Allyson: when I say “the sensation of a UTI,” I’m referring to the fact that it feels like a UTI but it isn’t. Sometimes it’s nerve issues. Essentially what we’re doing in terms of both UTI and intercourse is we’re treating the nerves that are firing inappropriately. Sometimes, when the pelvic floor muscles are in a spastic condition, they squeeze and irritate your nerves. This causes inflammation and the nerves fire when they shouldn’t. There are a variety of symptoms that arise from there. Our protocol reverses that: we increase blood flow, decrease inflammation and provide a better environment for nerve function.

Georgie: how would someone know if they feel they have a UTI and don’t?

Allyson: you go to your primary care doctor or gynecologist and get a simple test. If it’s negative, they’re often referred to people like us. Their OBGYN will realize that if it’s not an infection, it isn’t treatable with antibiotics. The next option is that it is a nerve, which is what we treat.

Georgie: is it common for OBGYNs to know that pelvic floor rehabilitation is an option?

Allyson: that’s a good question. We are a newer field of rehab. Awareness is growing but still not where it needs to be. So, not necessarily. Some OBGYNs are aware but we need to do a better job of letting them know that we are here.

Georgie: so, all of those ladies out there who are listening in: go get a test. Before you drink all of the cranberry juice, make sure that you truly have a UTI.

It is endometriosis awareness month and I want to make sure we cover that. There are a lot of women out there with endometriosis who are undiagnosed. Could you share a bit more about how pelvic floor rehabilitation can help endometriosis specifically?

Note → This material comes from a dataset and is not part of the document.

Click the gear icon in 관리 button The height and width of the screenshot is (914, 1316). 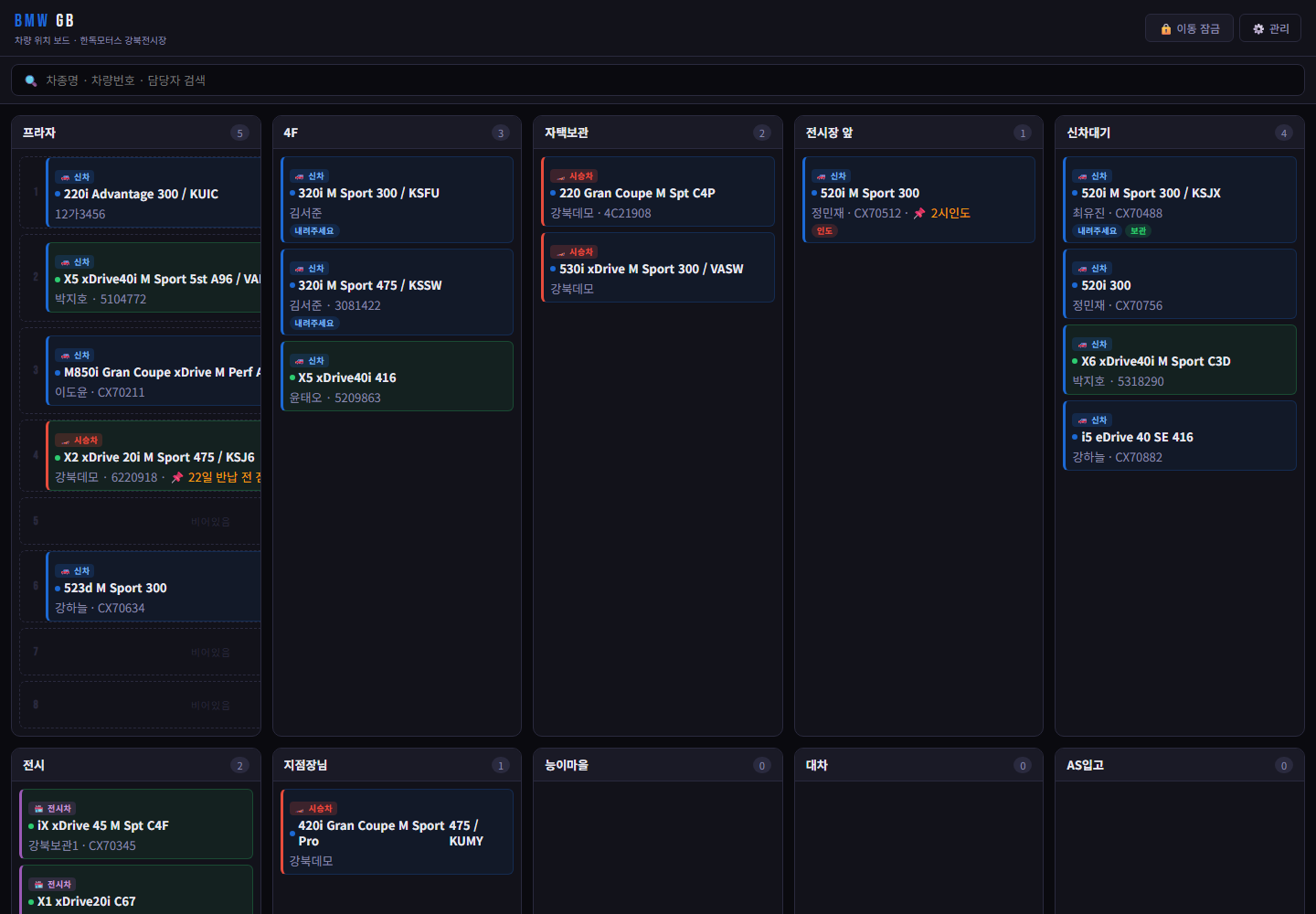click(x=1258, y=29)
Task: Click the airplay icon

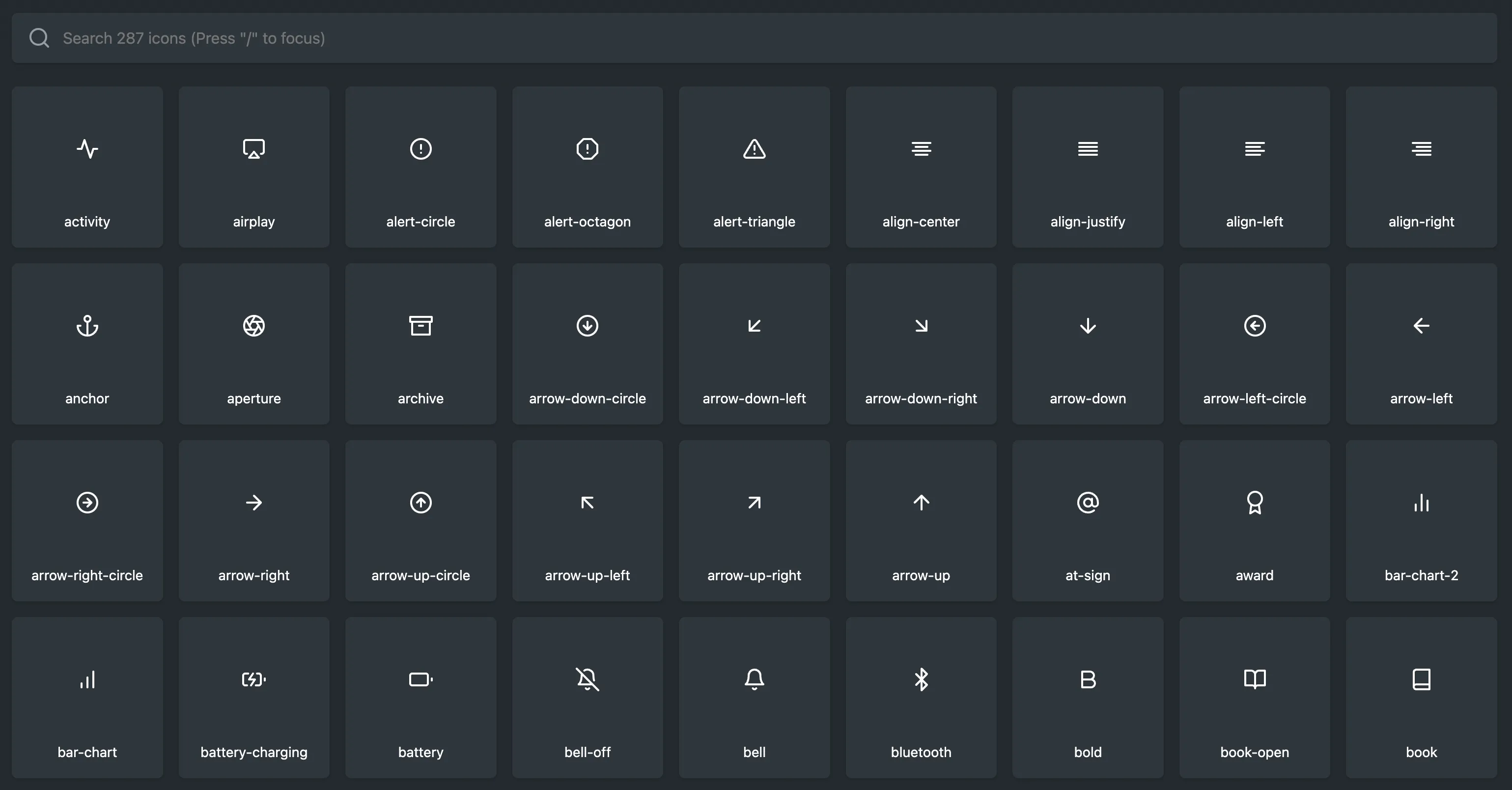Action: [253, 149]
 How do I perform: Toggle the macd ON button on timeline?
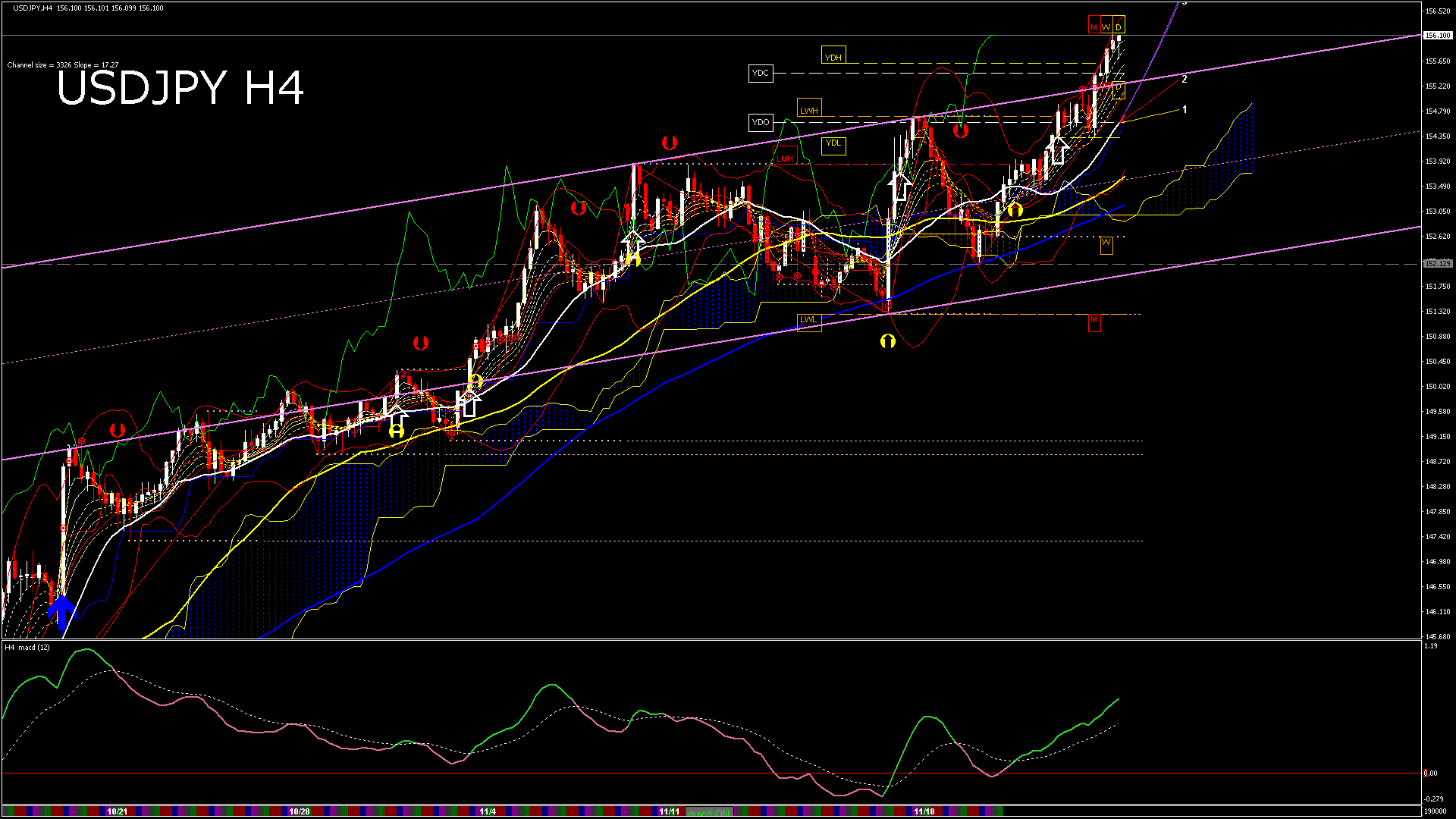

Allyson: it’s multi-factorial. One, the presence of endometriosis can cause your pelvic floor muscles to spasm. This will lead to a cycle that we mentioned earlier, where the nerves keep squeezing and increase nerve inflammation. This gives off the symptoms of urinary, intercourse, bowel and sometimes even lower abdominal pain.

Second, endometriosis in and of itself is a proinflammatory state. It stimulates the release of proinflammatory cytokines.

Third, endometriosis causes pelvic pain because it can directly invade nerves. It’s not as common but it can do that.

Those would be the reasons that people would come to us. They have these symptoms caused by endometriosis itself.

Lastly, when this happens for a long period of time (more than six months), those signals go to the spinal cord and the brain and something called central sensitization occurs. You get a heightened sense of your nervous system overall. The reason I say that is because when we treat people we address all of it: the peripheral nerve, the central nerve and the myofascial tension.